Der Antrieb: Rückstoßprinzip
Ein besonders spannender Aspekt des Projekts war der Antrieb der Boote, der nicht auf den Einsatz eines klassischen Motors setzt, sondern auf das Rückstoßprinzip. Anstatt einen Motor zu verwenden, wird ein Luftballon eingesetzt. Wenn der Luftballon aufgeblasen wird, drückt die Luft heraus und sorgt für den notwendigen Rückstoß, der das Boot vorwärts bewegt. Dies war eine tolle Gelegenheit für die Schülerinnen und Schüler, nicht nur ihre technischen Fertigkeiten, sondern auch ihr Verständnis für physikalische Prinzipien, wie Druck und Rückstoß zu vertiefen.

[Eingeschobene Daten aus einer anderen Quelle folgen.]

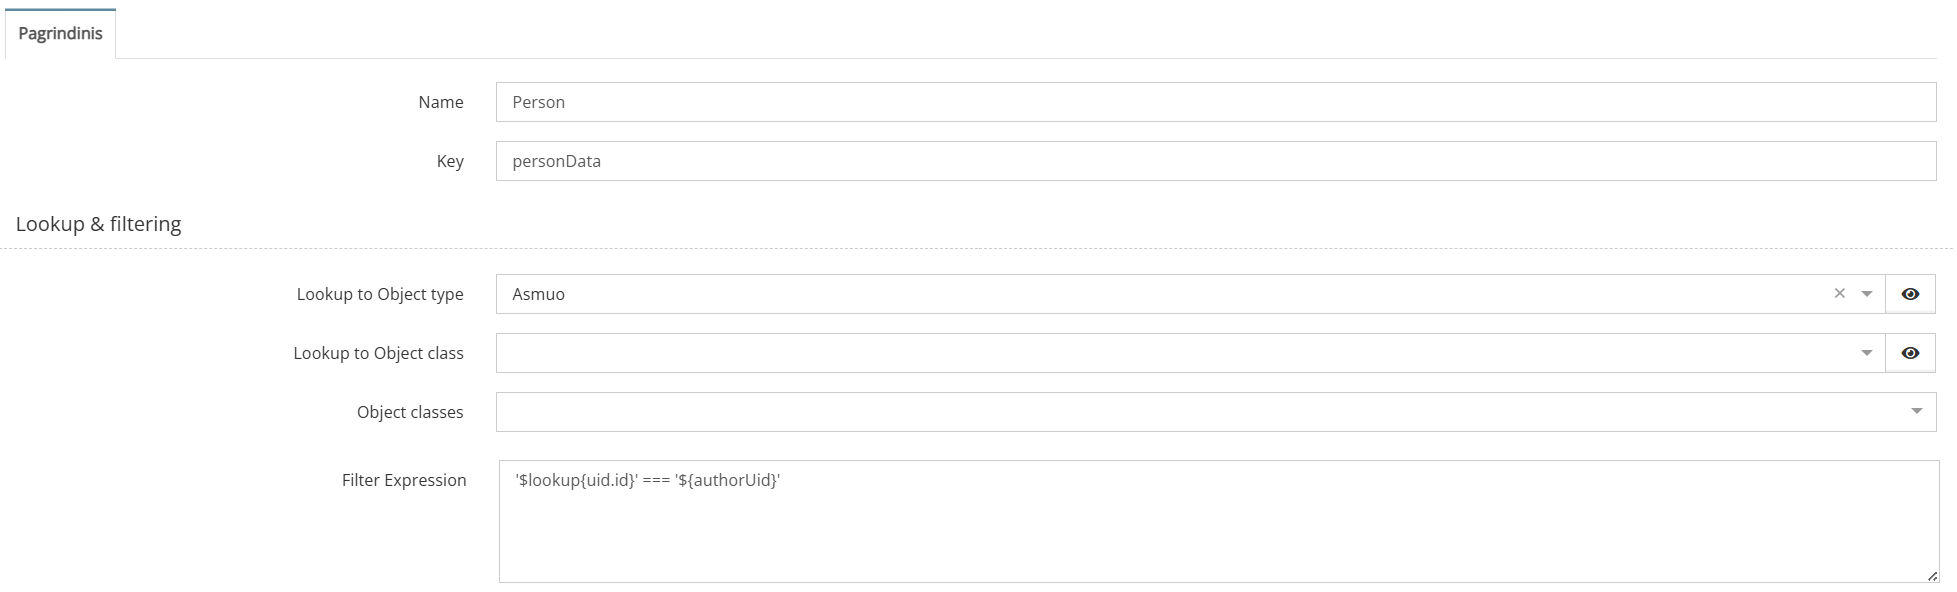This screenshot has height=592, width=1957.
Task: Click the Lookup & filtering section heading
Action: pyautogui.click(x=98, y=224)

Die Boote, die an diesem Tag entstanden, werden nun in den kommenden Wochen weiter bearbeitet. Beim nächsten Treffen werden die Boote dann endlich getestet und auf ihre Fahrtüchtigkeit geprüft – ein Highlight, auf das alle gespannt warten.
Ein herzlicher Abschluss
Nach dem intensiven kreativen Arbeiten und Tüfteln in den beiden Gruppen gab es eine wohlverdiente Stärkung. Das Mensa-Team der Kreuzschule Heek sorgte für ein köstliches, selbstgekochtes Mittagessen, das allen Beteiligten gut schmeckte und neue Energie für den weiteren Verlauf des Tages gab. Es war ein perfekter Abschluss für einen ereignisreichen Tag.
Ein ganz herzliches Dankeschön geht an das Mensa-Team, das für die tolle Verpflegung gesorgt hat, sowie an die Lehrkräfte, die den Tag organisiert und begleitet haben. Ihr Engagement und ihre Unterstützung haben diesen Projekttag erst möglich gemacht und zu einem rundum gelungenen Erlebnis für alle Schülerinnen und Schüler beigetragen.
Dank an die Taalunie
Ein besonderer Dank gilt auch der Taalunie, die dieses Projekt finanziell unterstützt hat. Durch ihre Förderung konnten wir dieses grenzüberschreitende, interaktive Projekt realisieren und den Austausch zwischen den beiden Schulen noch weiter stärken.
Wir freuen uns schon jetzt auf das nächste Treffen im Rahmen der Grenzüberschreitend Forschen-AG, bei dem die Boote auf ihre Prüfung in der Praxis warten und wir neue spannende Projekte gemeinsam mit der Prinseschool aus Enschede durchführen werden.